- Petunjuk:
(1) Terjemahkan kalimat ini dari petikan tentang al-Fikru al-Mustanīr di bawah ke dalam bahasa Inggris: "Karena itu, bagi mereka yang mendambakan kebangkitan dan kehidupan pada jalan yang luhur, hendaklah memecahkan al-'Uqdatu al-Kubrā dengan berpikir secara cemerlang."
(2) Salin kembali bagian petikan tentang al-Fikru al-Mustanīr dari "Mustahil mencapai solusi" sampai "ini beserta peraturan-peraturannya.", dengan mengubah "cemerlang" menjadi "jernih".

- Petikan Teks:
* * * * * * * * *
Mustahil mencapai solusi yang benar kecuali dengan al-Fikru al-Mustanīr, yakni dengan cara memikirkan tentang semesta alam, manusia dan kehidupan ini secara cemerlang. Karena itu, bagi mereka yang mendambakan kebangkitan dan kehidupan pada jalan yang luhur, hendaklah memecahkan al-'Uqdatu al-Kubrā dengan berpikir secara cemerlang. Pemecahan seperti inilah yang disebut Aqīdah, sekaligus al-Qā'idatu al-Fikriyyatu yang di atasnya dibangun setiap pemikiran cabang tentang perilaku manusia di kehidupan ini beserta peraturan-peraturannya.
* * * * * * * * *
- Entri Data:
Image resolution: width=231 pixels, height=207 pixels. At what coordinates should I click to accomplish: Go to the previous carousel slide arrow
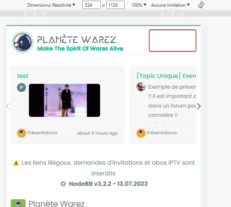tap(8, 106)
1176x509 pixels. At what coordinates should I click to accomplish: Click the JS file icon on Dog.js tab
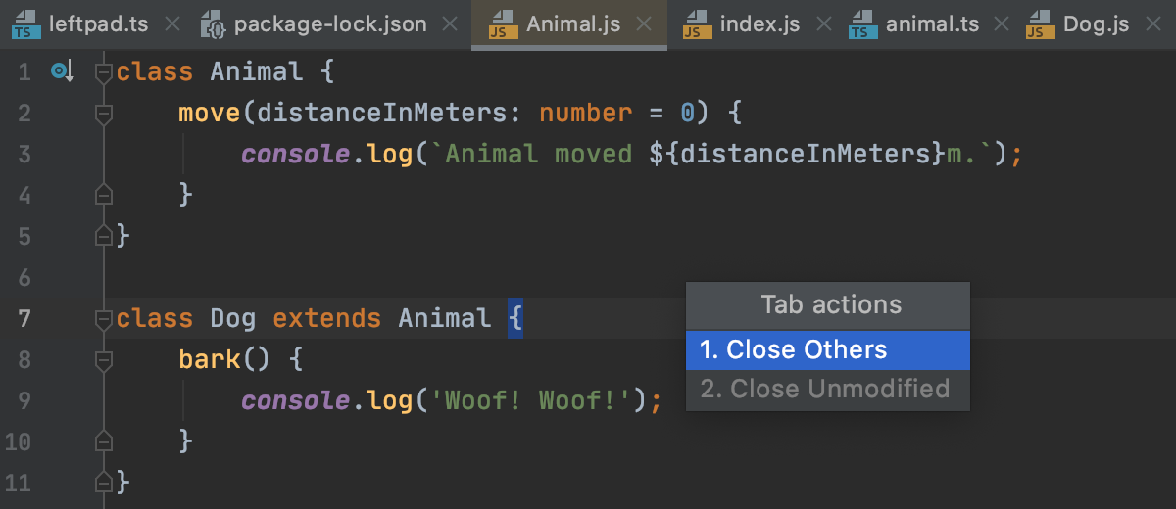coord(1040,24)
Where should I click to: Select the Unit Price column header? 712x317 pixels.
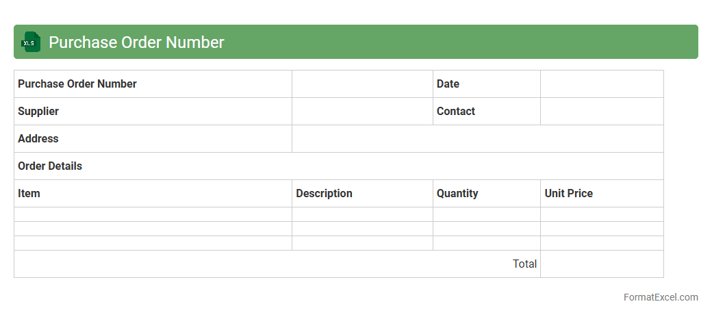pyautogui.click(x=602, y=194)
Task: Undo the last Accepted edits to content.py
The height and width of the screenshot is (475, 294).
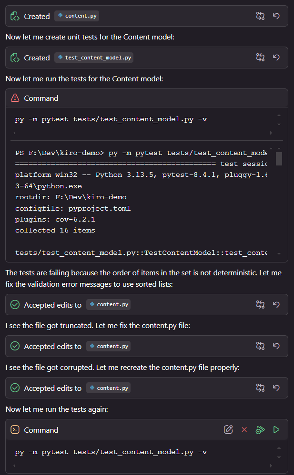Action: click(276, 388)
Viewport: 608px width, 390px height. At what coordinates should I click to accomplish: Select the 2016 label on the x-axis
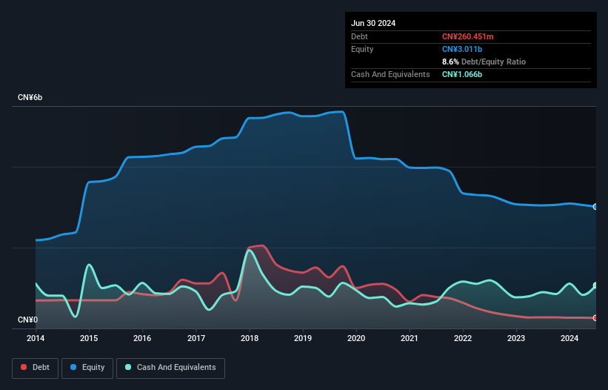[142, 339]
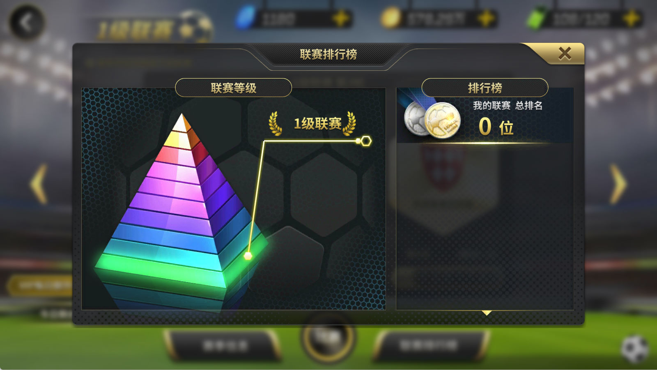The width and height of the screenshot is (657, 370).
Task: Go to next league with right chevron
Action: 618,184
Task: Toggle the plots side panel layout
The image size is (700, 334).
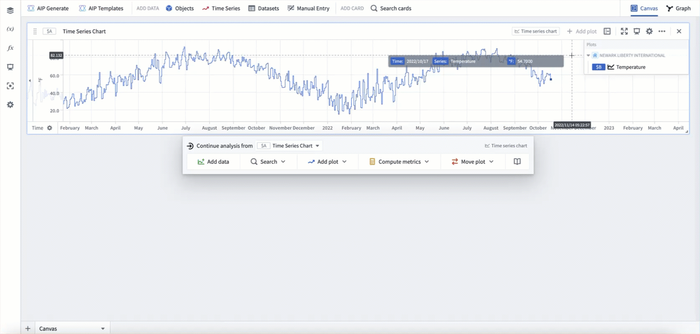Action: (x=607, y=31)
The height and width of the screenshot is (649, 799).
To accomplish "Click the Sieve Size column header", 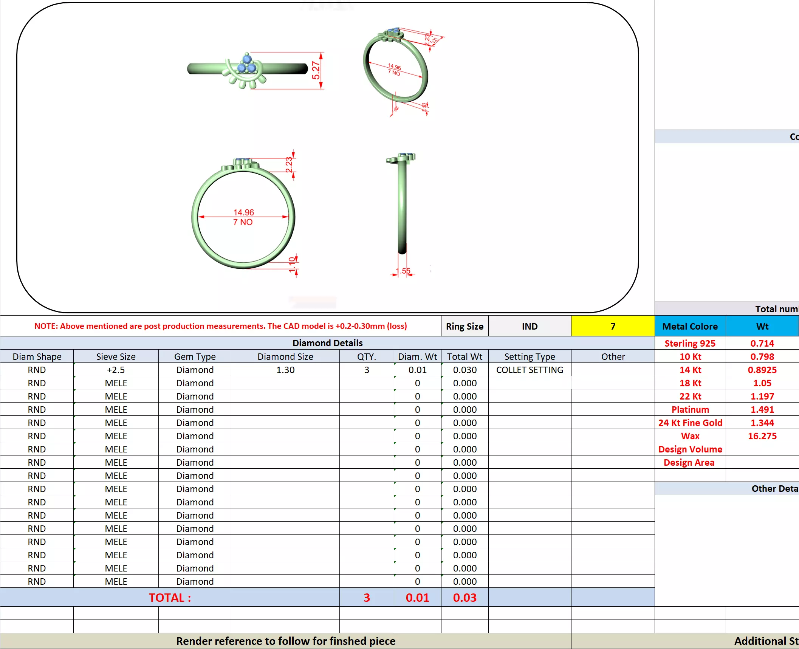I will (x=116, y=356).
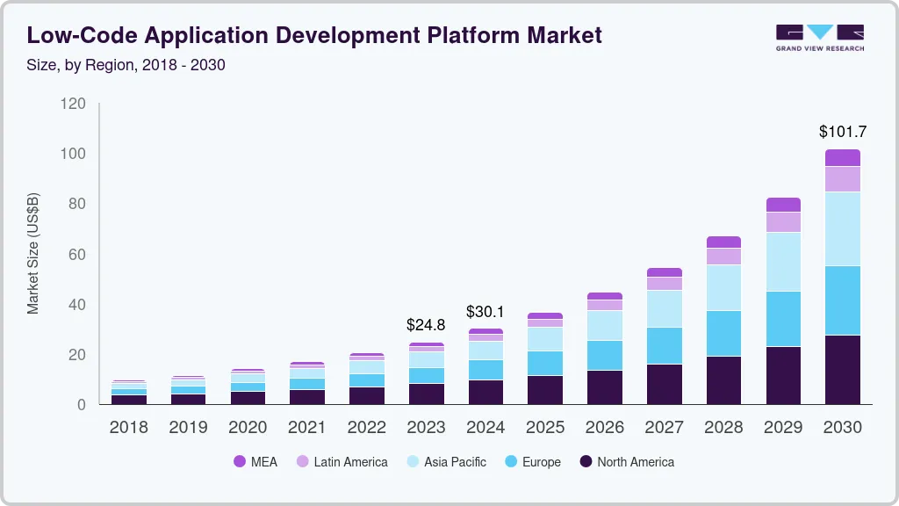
* * * * * * * * *
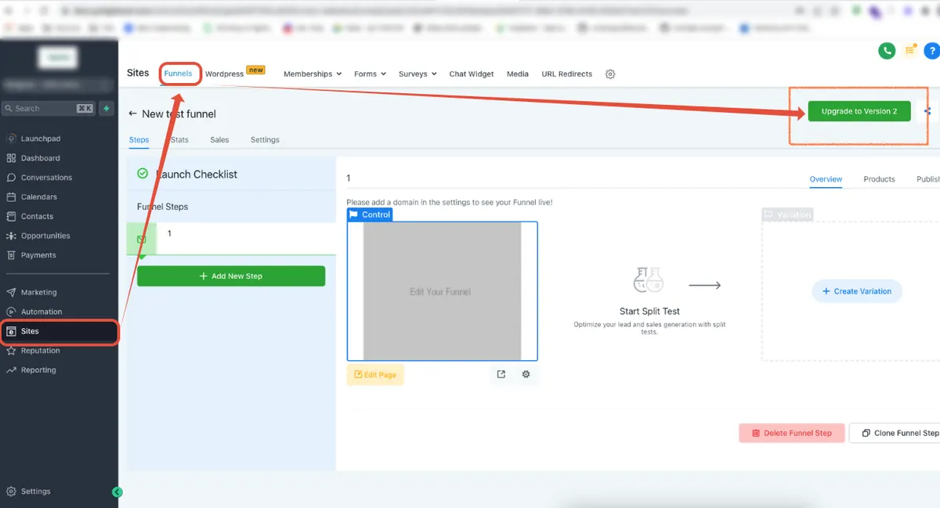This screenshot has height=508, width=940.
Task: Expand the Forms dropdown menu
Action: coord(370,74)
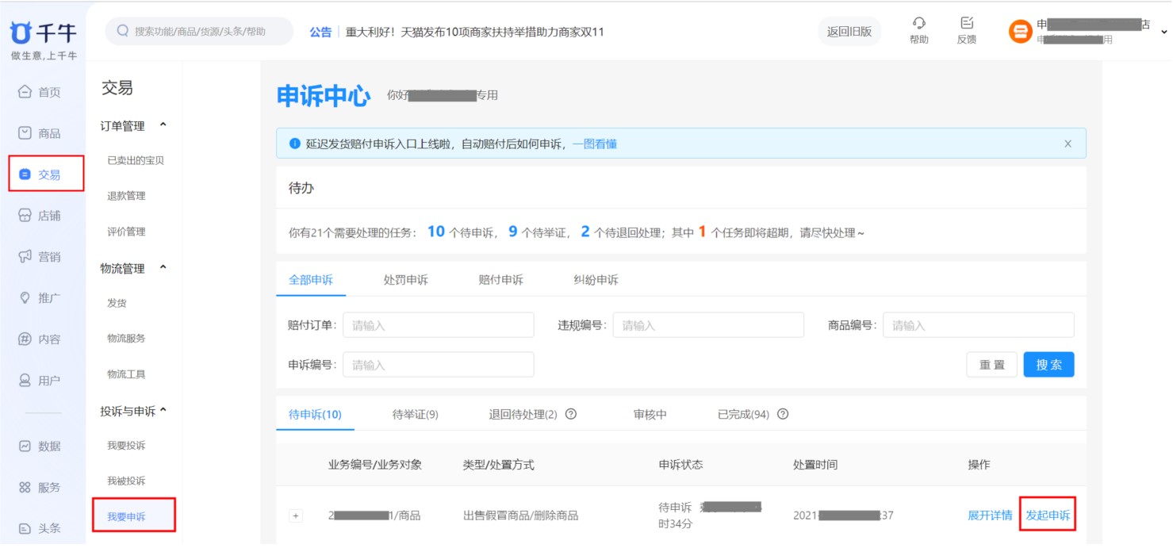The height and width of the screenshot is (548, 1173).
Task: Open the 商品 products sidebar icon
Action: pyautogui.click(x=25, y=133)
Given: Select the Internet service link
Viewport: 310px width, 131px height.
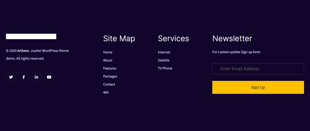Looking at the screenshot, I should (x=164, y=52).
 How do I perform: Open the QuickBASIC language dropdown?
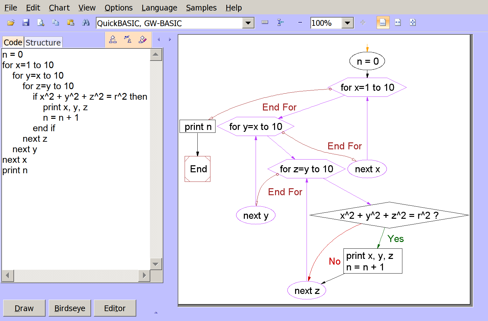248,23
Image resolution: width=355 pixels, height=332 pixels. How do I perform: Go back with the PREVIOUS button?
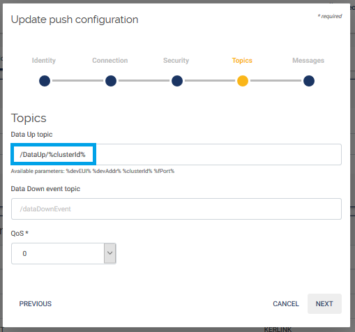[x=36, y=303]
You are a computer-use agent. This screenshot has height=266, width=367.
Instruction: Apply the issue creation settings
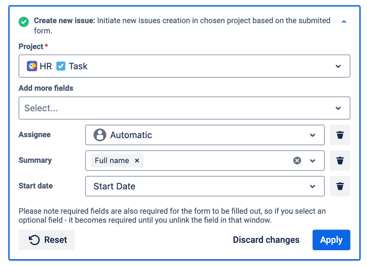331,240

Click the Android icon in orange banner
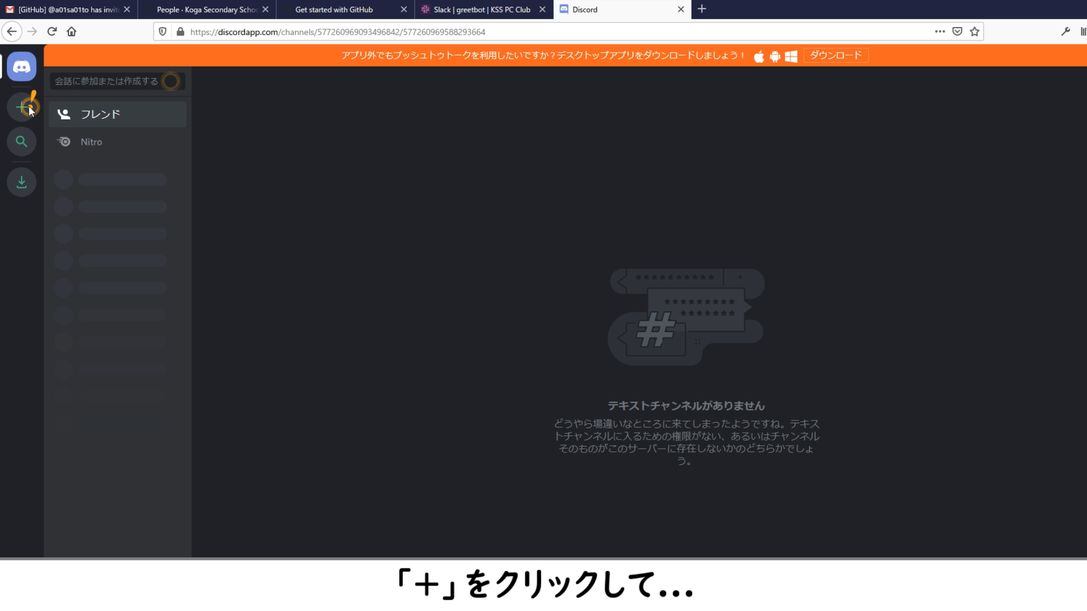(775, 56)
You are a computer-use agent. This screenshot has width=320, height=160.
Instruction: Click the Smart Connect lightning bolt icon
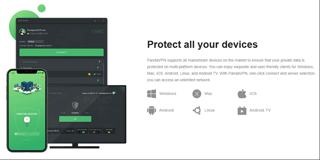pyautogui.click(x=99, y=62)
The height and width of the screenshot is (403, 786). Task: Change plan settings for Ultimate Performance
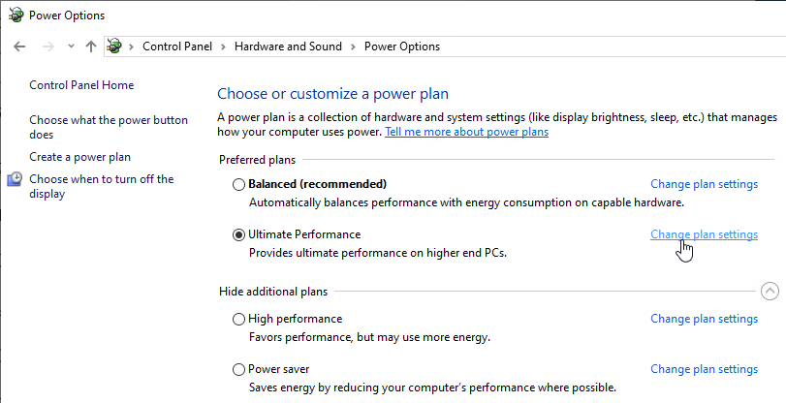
* * * * * * * * *
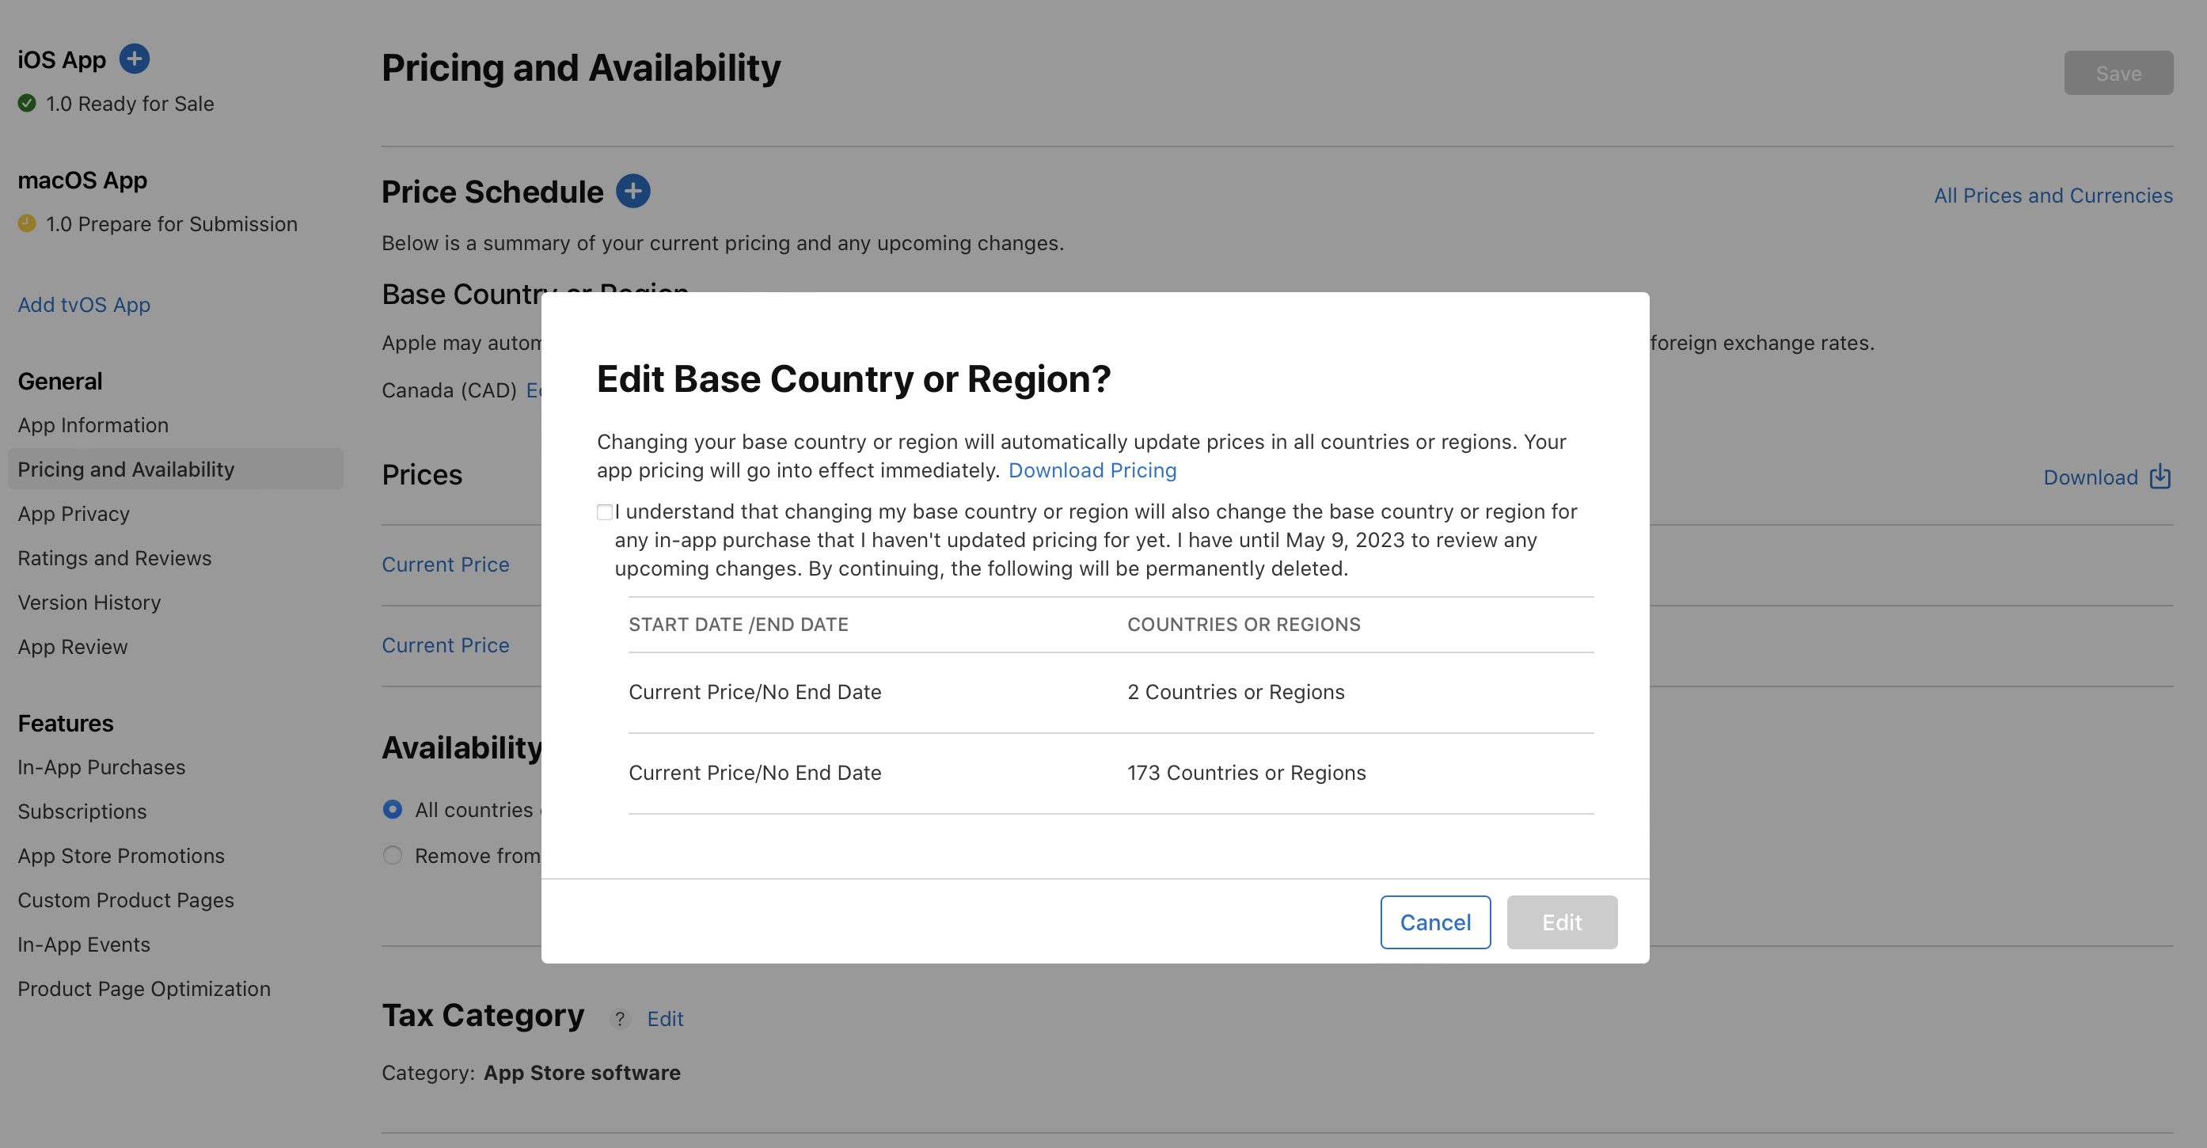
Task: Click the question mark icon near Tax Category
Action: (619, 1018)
* * * * * * * * *
- Penyelesaian Soal:
(1) Therefore, those who long for revival and for a life on an exalted path should resolve al-'Uqdatu al-Kubrā by thinking in an enlightened way.

(2)
Mustahil mencapai solusi yang benar kecuali dengan al-Fikru al-Mustanīr, yakni dengan cara memikirkan tentang semesta alam, manusia dan kehidupan ini secara jernih. Karena itu, bagi mereka yang mendambakan kebangkitan dan kehidupan pada jalan yang luhur, hendaklah memecahkan al-'Uqdatu al-Kubrā dengan berpikir secara jernih. Pemecahan seperti inilah yang disebut Aqīdah, sekaligus al-Qā'idatu al-Fikriyyatu yang di atasnya dibangun setiap pemikiran cabang tentang perilaku manusia di kehidupan ini beserta peraturan-peraturannya.